News Article

latest news in employment law

Mediation Service and ERA Process Streamlined


Published 10 Aug 2011

Recommendations by a Mediator or Authority Member

Department mediators and members of the Employment Relations Authority now have the power to make written recommendations to the parties at the mutual, written request of the parties. The mediator will be able to give a view on the merits of each party's position while they still have the opportunity to resolve the issue themselves. The recommendation will be about how the problem is solved.

If a recommendation is sought the Parties must agree in writing to a mediator's recommendation and that recommendation will be full final and enforceable under section 149 unless one or both parties notify the mediator they do not accept the recommendation by an agreed date.
The same process applies to recommendations from an Authority member.
The parties have time to consider whether or not to accept the recommendation. The onus, therefore, will be on the parties to say whether they accept or reject the recommendation. If one or both parties do not accept it, the mediation or Authority investigation may continue. Either party can request a different mediator continue the mediation or a different Authority member continue the investigation.

Frivolous Claims.

The Employment Relations Authority is now empowered to throw out frivolous or vexatious claims.

Justification Test

Changes to the legal tests applied in grievance cases now make it easier for the employers if the dispute reaches the Employment Relations Authority, or the Court.

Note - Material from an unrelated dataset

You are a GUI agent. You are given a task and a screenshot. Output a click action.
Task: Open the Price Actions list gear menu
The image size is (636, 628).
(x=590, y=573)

The test of justification is the test applied in assessing the fairness of an employer's actions usually in relation to a dismissal or other disciplinary action. The Employment Relations Authority or Court must consider the following directives when making a decision as to whether or not the actions of the employer were what a fair and reasonable employer could have done in all the circumstances. This is a change to the Act which previously required that the Authority or Court must consider what a fair and reasonable employer would have done.
The Authority or Court must consider whether the employer:
  • having regard to the resources available, sufficiently investigated the allegations against the employee
  • raised his or her concerns with the employee
  • gave the employee a reasonable opportunity to respond to those concerns
  • genuinely considered the employee's explanation (if any) in relation to the allegations.
Other factors may be taken into account by the Authority or the Court.
The change recognises that there is a range of fair and reasonable responses that could be made by an employer when considering a dismissal or other actions.
The law also makes clear that an employer's action cannot be viewed as unjustified solely because of mistakes made in the process, if those mistakes were minor, and they did not result the employee being treated unfairly.

Reinstatement
From 1 April 2011 reinstatement will no longer be the primary remedy. However reinstatement may be used as a discretionary remedy where practicable and reasonable.